The new Bzie-Dębina mine, which is being built by Jastrzębska Spółka Węglowa (JSW), Poland’s largest coal company, is scheduled to come on stream in 2022.
It is expected to cost over PLN 3 billion (EUR 680 million, USD 750 million) and be the first new coal mine to be built in the country since 1994.
"We're moving up a gear in the construction of modern industry," Prime Minister Mateusz Morawiecki declared while visiting the construction site.
He said that once up and running Bzie-Dębina would be “an ultramodern mine needed in Poland … and throughout Europe.”
Accompanied by Energy Minister Krzysztof Tchórzewski, Morawiecki attended a ceremony in which a mine shaft going down to a depth of 1,164 metres was christened “Jan Paweł,” a reference to the late Polish-born Pope John Paul II.
The new mine will tap into the area’s deposits of some 180 million tonnes of high-quality coking coal, which is used to produce steel, Poland's PAP news agency reported.
Morawiecki said in a brief speech that "there is no modern economy without steel, and there is no steel without coking coal.”
He told those gathered that coking coal was on a European Union list of strategic raw materials.
He also said that steel was indispensable in sectors such as the automotive industry, modern railways and renewable energy, where he said wind turbines are made from steel components.

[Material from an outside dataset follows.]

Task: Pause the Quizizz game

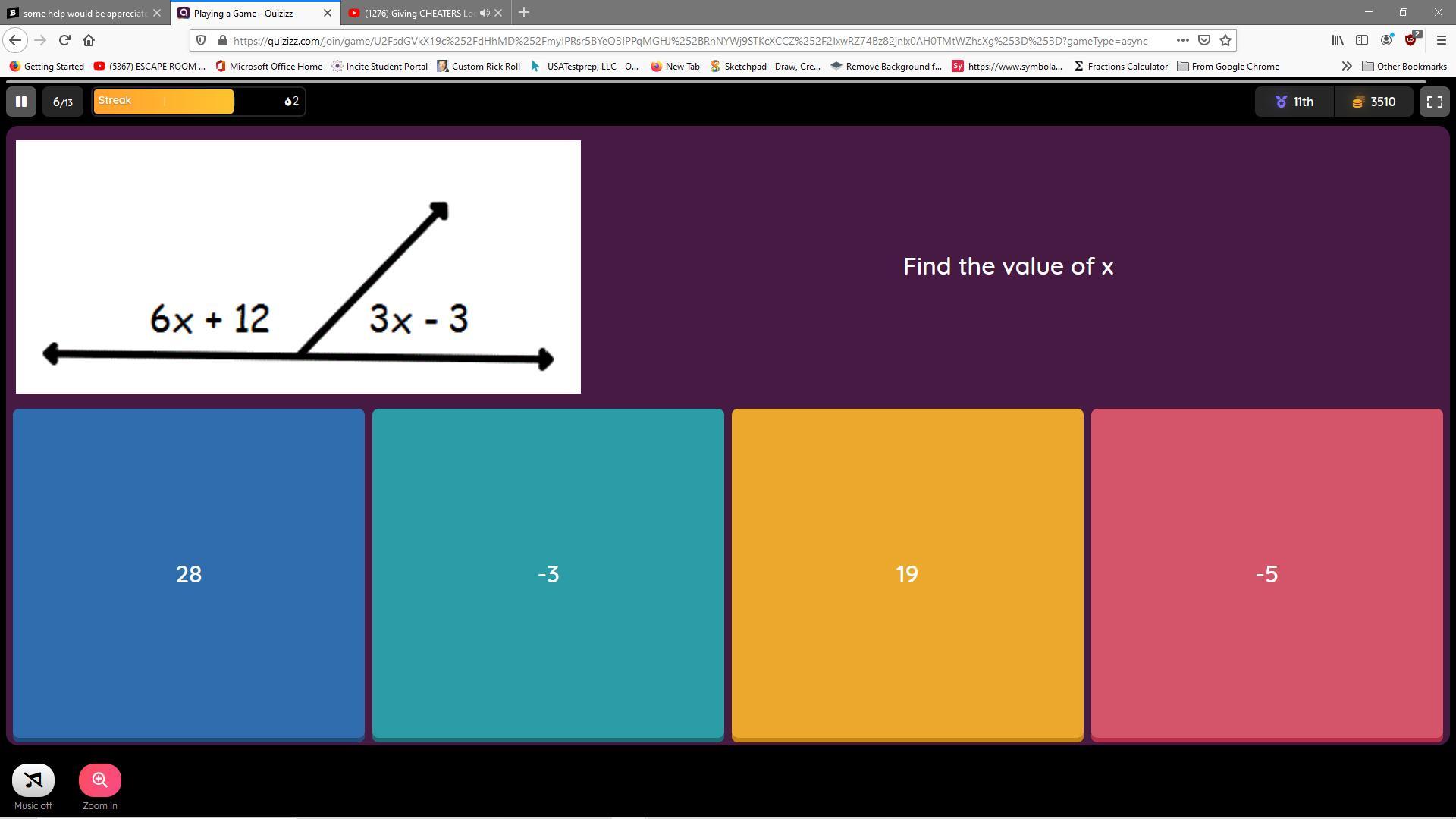Action: tap(21, 102)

The Bzie-Dębina mine will ultimately extract some 2.2 million tonnes of coal a year, according to executives.
The mine’s owner, JSW, is the largest coal miner in Poland and throughout Europe, with plans to crank up production.
At the moment, the company extracts more than 15 million tonnes of coal annually, an output that is expected to increase to about 18 million tonnes by 2030, the PAP news agency reported.
Morawiecki's visit to the new mine came a day after he defended Polish climate policy at a news conference following criticism from French President Emmanuel Macron.
Macron on Monday hit out at Poland after the country, along with the Czech Republic, Estonia, and Hungary, blocked a proposed strategy at an EU summit in June for the bloc to achieve carbon neutrality by 2050.